Shame steps in now. Shame is a pivotal feeling, Tomkins states. It is this one feeling that is a social feeling projecting on an individual. Shame is the change, the turning point between positive feelings to negative feelings.
Dancing a close intellectual tango with Tomkins’ ideas, Donald Nathanson creates the Compass of Shame. This Compass Of Shame sheds light on the personal and collective outcomes shame may leads to.
Shame leads to Withdrawal, Self Attack, Avoidance or Attack of Other. None of these four possibilities are effective in Cross-Cultural encounters and can only intensify the murk arising from Cross-Cultural misunderstandings and cultural gaps.

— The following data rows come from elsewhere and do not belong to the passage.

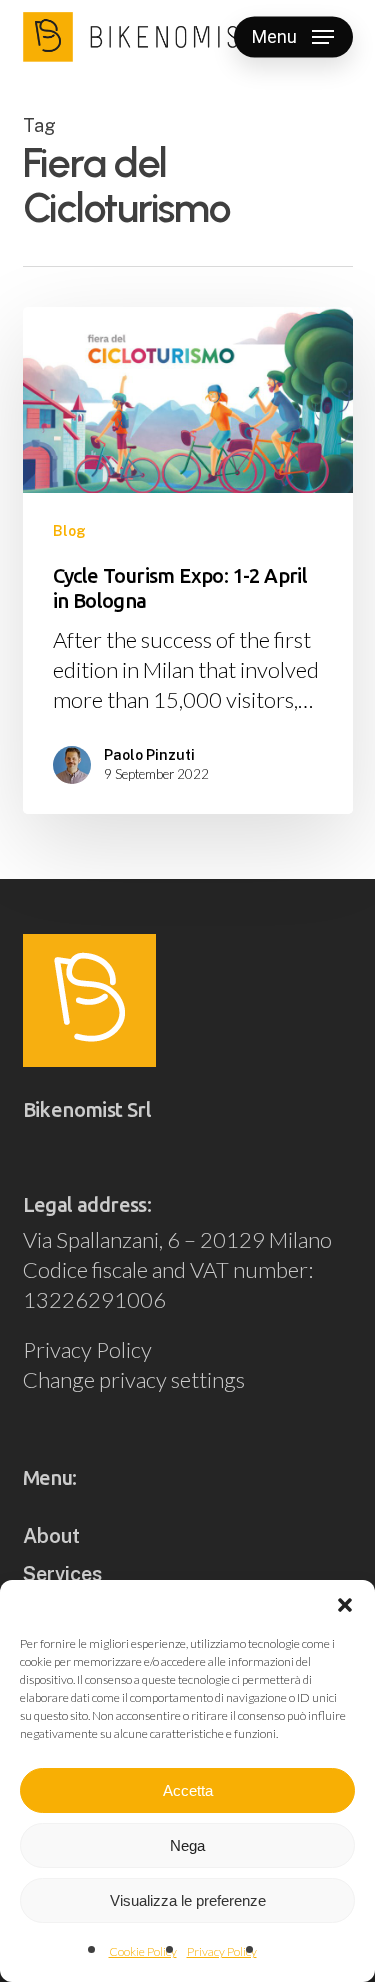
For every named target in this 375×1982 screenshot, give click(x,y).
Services (62, 1574)
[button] (345, 1605)
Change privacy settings (134, 1379)
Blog (69, 531)
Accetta (188, 1790)
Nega (187, 1845)
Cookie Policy (143, 1951)
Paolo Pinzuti (149, 755)
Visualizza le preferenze (188, 1900)
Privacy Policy (222, 1951)
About (51, 1536)
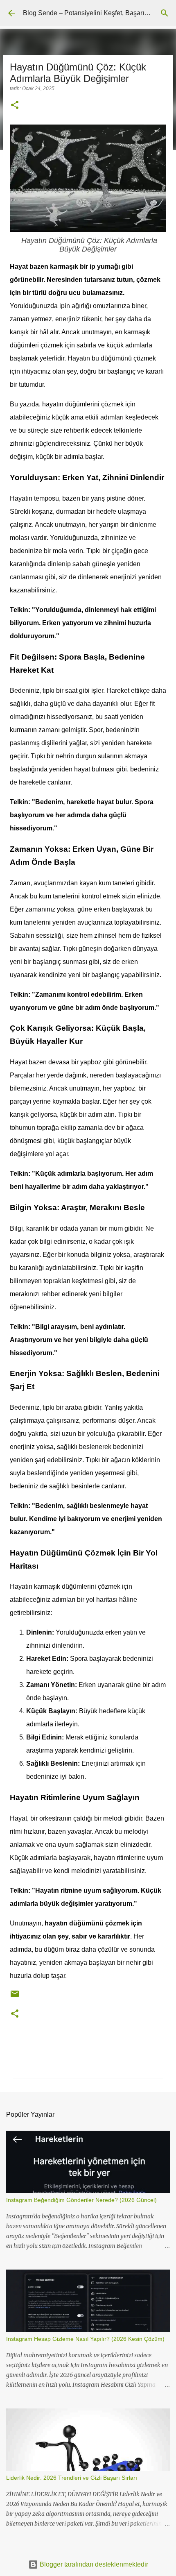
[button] (15, 105)
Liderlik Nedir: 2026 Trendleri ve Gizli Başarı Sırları (71, 2477)
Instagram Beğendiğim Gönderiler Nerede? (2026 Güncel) (81, 2200)
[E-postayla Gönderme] (15, 1997)
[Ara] (164, 13)
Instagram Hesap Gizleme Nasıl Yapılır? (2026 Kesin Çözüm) (85, 2339)
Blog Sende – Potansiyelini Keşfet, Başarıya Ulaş (94, 12)
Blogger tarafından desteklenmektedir (93, 2564)
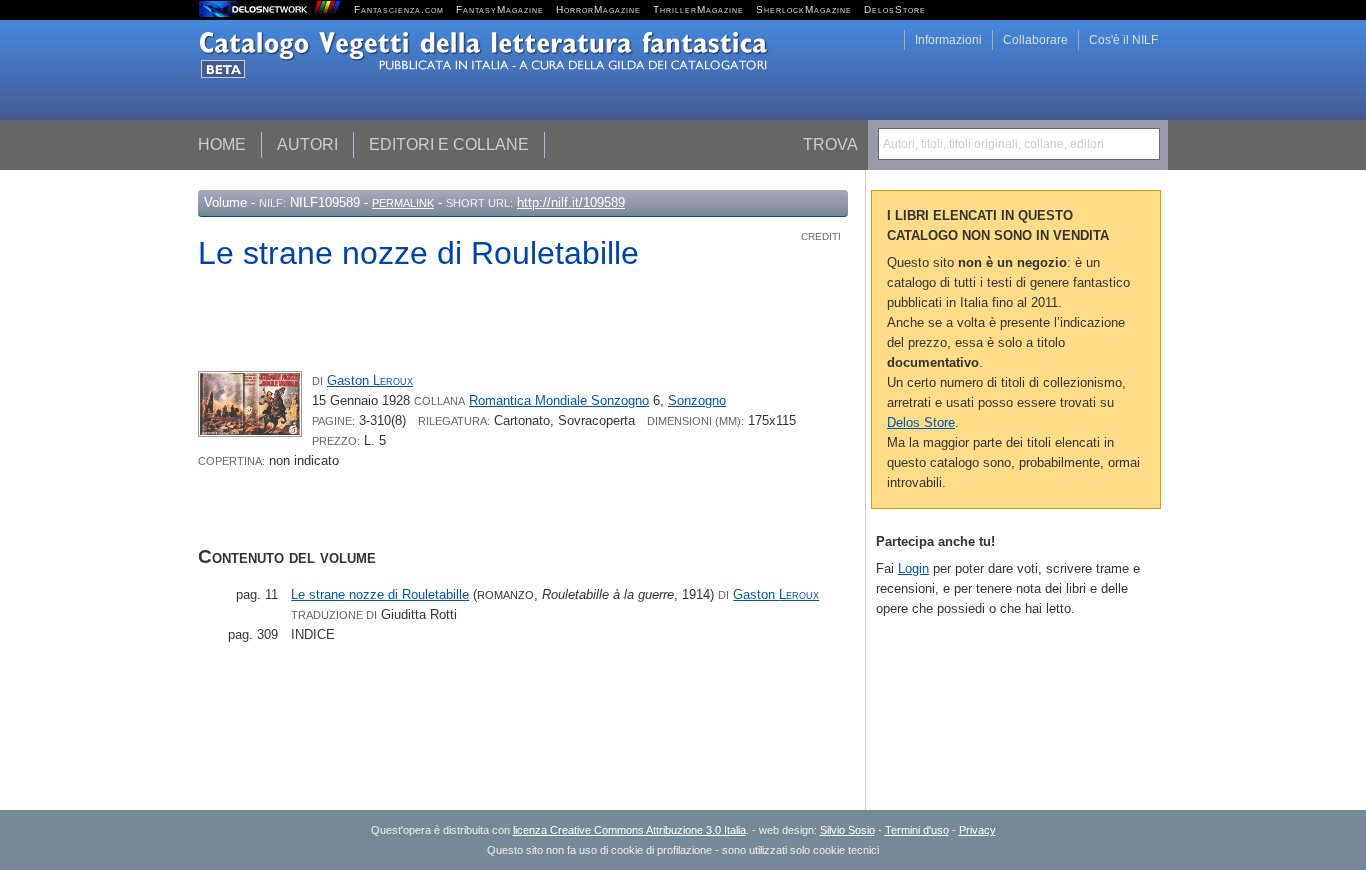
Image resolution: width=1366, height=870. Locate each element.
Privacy (977, 830)
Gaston (370, 380)
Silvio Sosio (847, 830)
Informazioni (948, 40)
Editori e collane (449, 144)
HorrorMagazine (598, 9)
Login (913, 568)
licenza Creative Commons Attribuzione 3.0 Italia (629, 830)
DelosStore (895, 9)
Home (222, 144)
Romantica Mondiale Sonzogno (559, 400)
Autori (307, 144)
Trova (830, 144)
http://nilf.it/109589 (571, 202)
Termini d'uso (917, 830)
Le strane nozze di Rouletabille (380, 594)
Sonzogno (697, 400)
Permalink (403, 203)
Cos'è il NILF (1123, 40)
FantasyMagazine (500, 9)
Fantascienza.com (399, 9)
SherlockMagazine (804, 9)
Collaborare (1035, 40)
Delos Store (921, 422)
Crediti (821, 236)
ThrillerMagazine (698, 9)
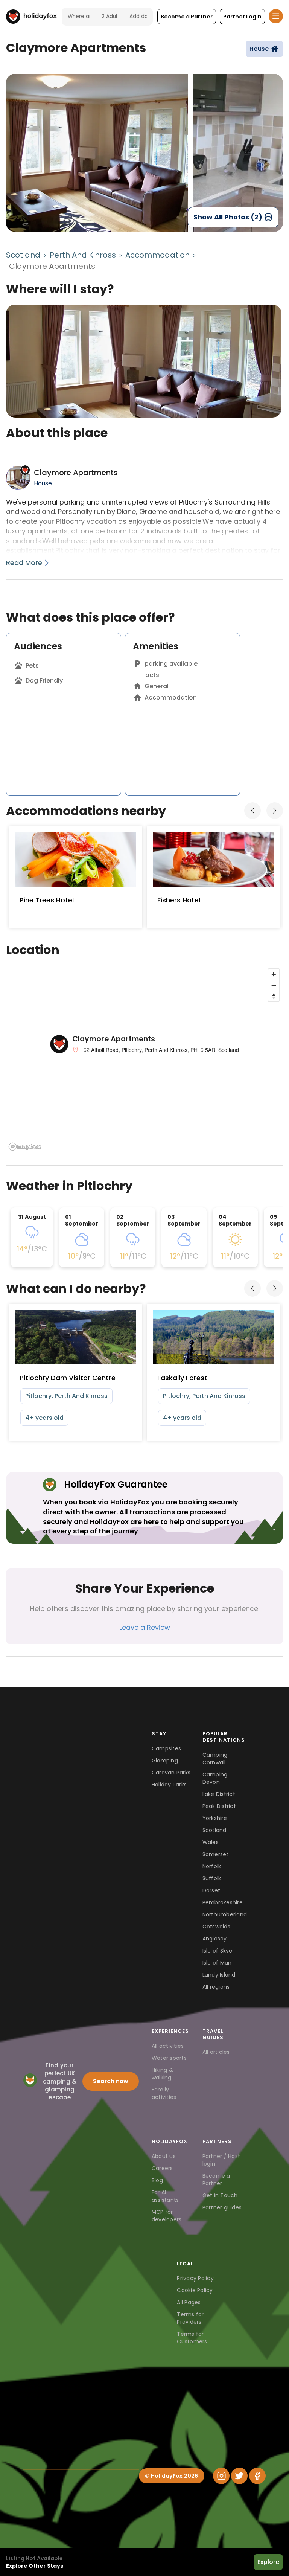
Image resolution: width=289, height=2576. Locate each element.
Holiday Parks (169, 1784)
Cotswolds (216, 1926)
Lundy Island (219, 1974)
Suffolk (211, 1878)
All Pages (189, 2302)
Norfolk (211, 1866)
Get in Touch (220, 2195)
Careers (162, 2168)
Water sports (169, 2058)
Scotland (23, 255)
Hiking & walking (162, 2073)
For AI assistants (165, 2196)
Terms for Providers (190, 2318)
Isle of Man (217, 1962)
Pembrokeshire (222, 1902)
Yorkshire (214, 1818)
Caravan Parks (171, 1772)
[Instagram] (221, 2476)
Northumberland (223, 1914)
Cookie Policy (195, 2290)
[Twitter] (239, 2476)
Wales (210, 1842)
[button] (186, 16)
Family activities (164, 2093)
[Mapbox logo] (24, 1146)
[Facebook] (257, 2476)
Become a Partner (216, 2179)
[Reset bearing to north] (273, 996)
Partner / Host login (221, 2159)
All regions (216, 1987)
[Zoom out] (273, 985)
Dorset (211, 1890)
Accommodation (157, 255)
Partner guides (222, 2207)
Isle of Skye (217, 1950)
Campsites (166, 1748)
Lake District (218, 1794)
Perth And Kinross (83, 255)
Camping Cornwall (215, 1758)
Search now (110, 2081)
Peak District (219, 1806)
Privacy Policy (195, 2278)
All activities (168, 2046)
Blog (157, 2180)
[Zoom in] (273, 974)
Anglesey (214, 1938)
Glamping (165, 1760)
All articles (216, 2052)
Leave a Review (144, 1627)
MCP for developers (167, 2215)
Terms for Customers (192, 2337)
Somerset (215, 1854)
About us (164, 2156)
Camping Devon (215, 1778)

Had the Israeli detected to the uncomfortable feelings of the German such as the change in body language, taking a step back and seeming less enthusiastic to collaborate the result could have been different. Had the German shared or reflected the automatic feelings revealed, there could have been a chance to mediate this Cross-Cultural threshold.
Shame is definitely a feeling you would want to avoid creating with stake holders in international negotiations, encounters and business. Check the next post dealing with The Compass of Compassion for navigating most effectively across cultures.
Acknowledging cultural taboos, sensitive topics and collective memory emotional levers leading to shame in a specific culture are of high importance. Only being aware of this will enhance your likeliness to mediate Cross-Cultural gaps rather slip into cultural thresholds.